- Born: 1956 (age 69–70) Santa Monica, California, United States
- Education: University of California, Berkeley
- Known for: Painting
- Movement: Abstract
- Website: www.johnzurier.com

= John Zurier =

American painter (born 1956)

John Zurier (born 1956) is an American abstract painter, known for his minimal, near-monochrome paintings. His work has shown across the United States as well as in Europe and Japan. He has worked in Reykjavik, Iceland and Berkeley, California. Zurier lives in Berkeley, California.

==Education==
John Zurier was born in 1956 in Santa Monica, California.

He received a BA degree in Landscape Architecture from the University of California, Berkeley in 1979 and a Master of Fine Arts degree in painting from the University of California at Berkeley in 1983.

==Career and exhibition==
Zurier's work has been shown in galleries and museums since 1980. Zurier was included in the 2002 Whitney Biennial in New York City, the 2008 Gwangju Biennale in Gwangju, South Korea. and the 2012 São Paulo Art Biennial in São Paulo, Brazil.

********************

● Problem requirements:
Please answer these questions about the John Zurier text:
1. Where was he born?
2. In what field did he earn his BA, and in what year?
3. Which biennial in New York City included his work?

● Collected data:

********************

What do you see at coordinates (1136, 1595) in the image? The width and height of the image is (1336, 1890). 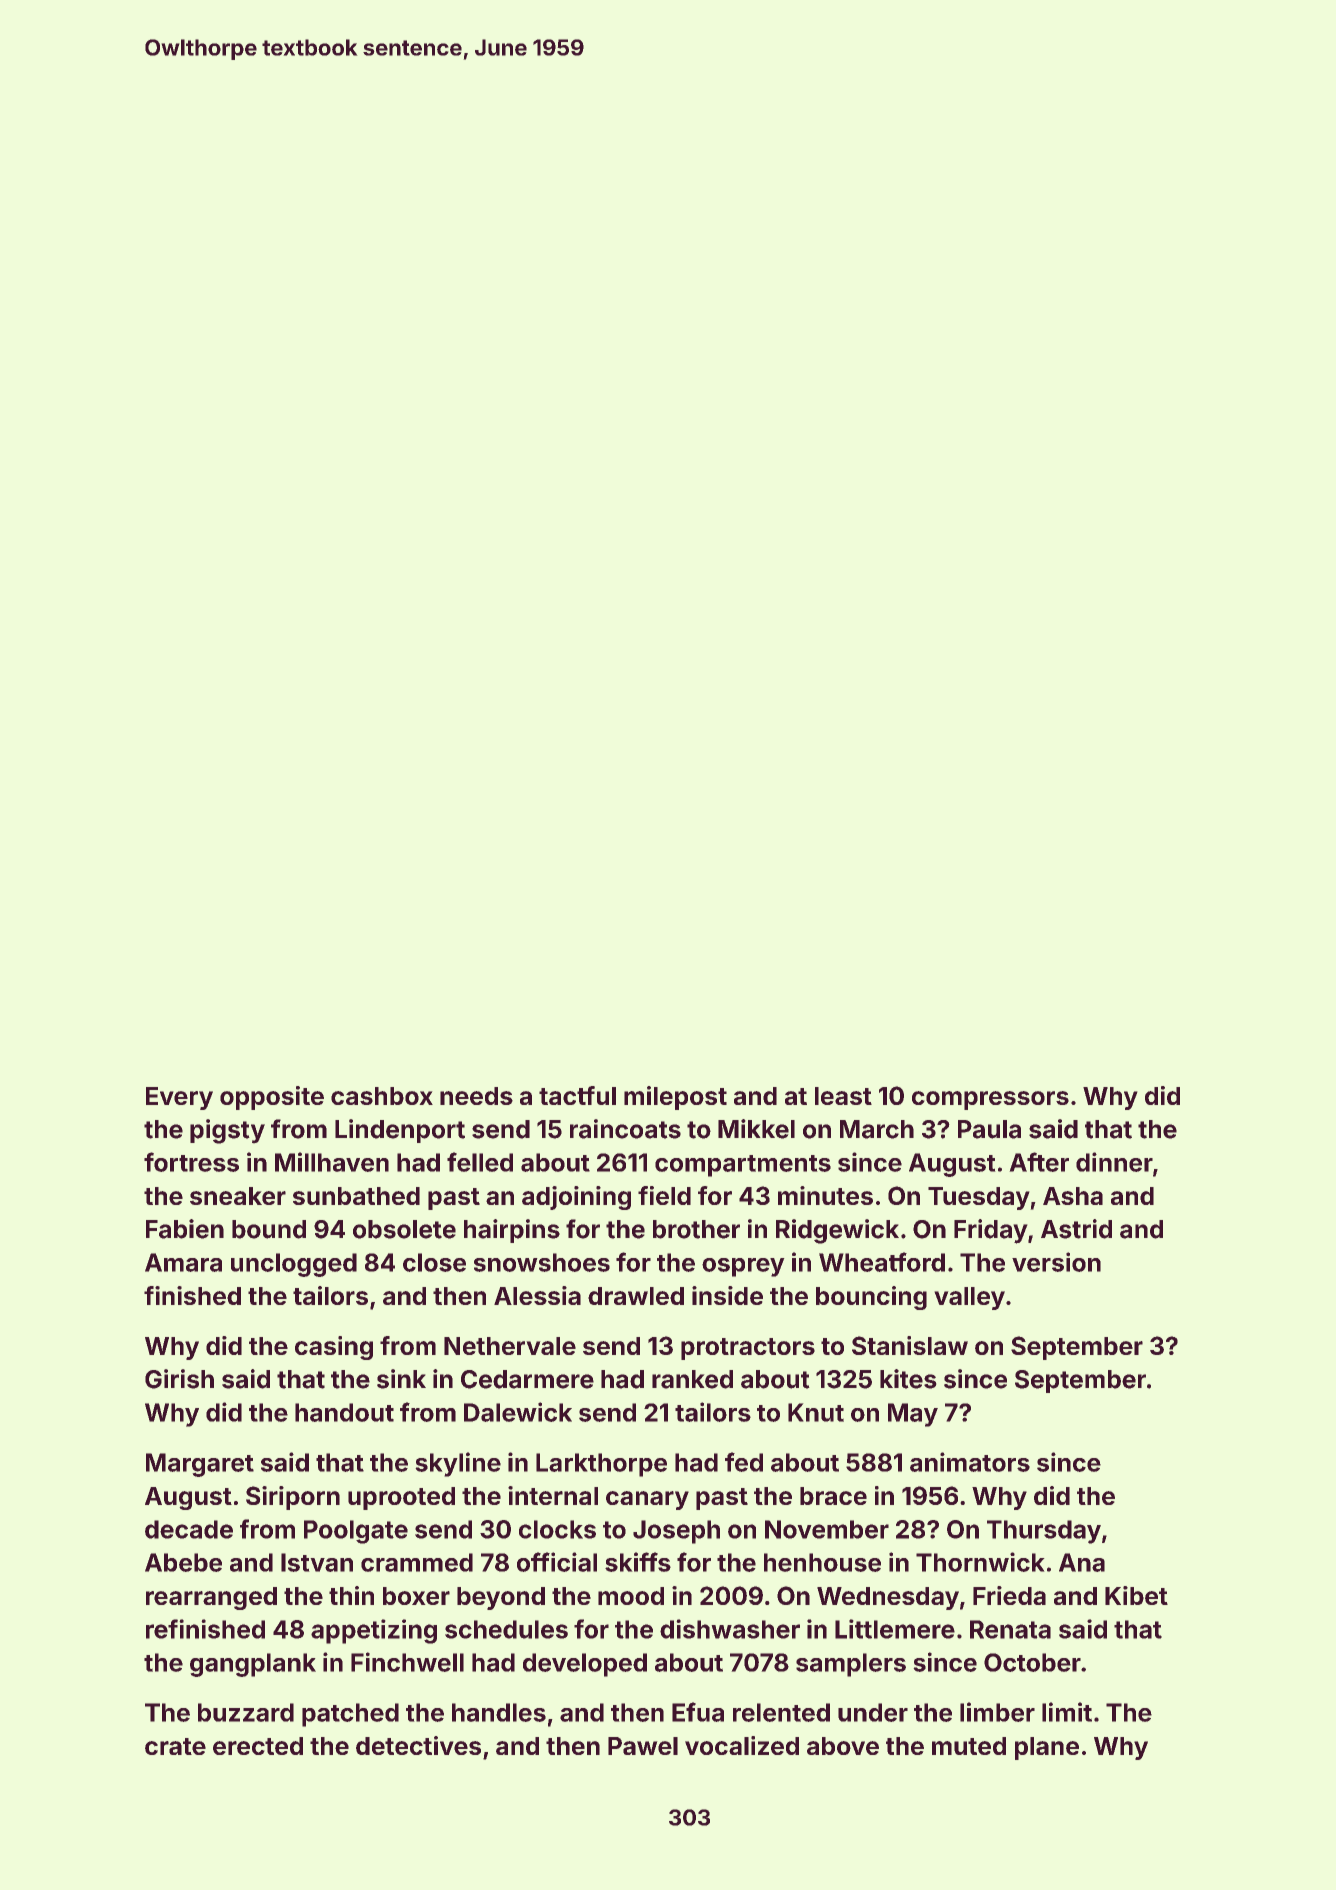 I see `Kibet` at bounding box center [1136, 1595].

********************

● Answer to the exercise:
1. Santa Monica, California.
2. Landscape Architecture, in 1979.
3. The 2002 Whitney Biennial.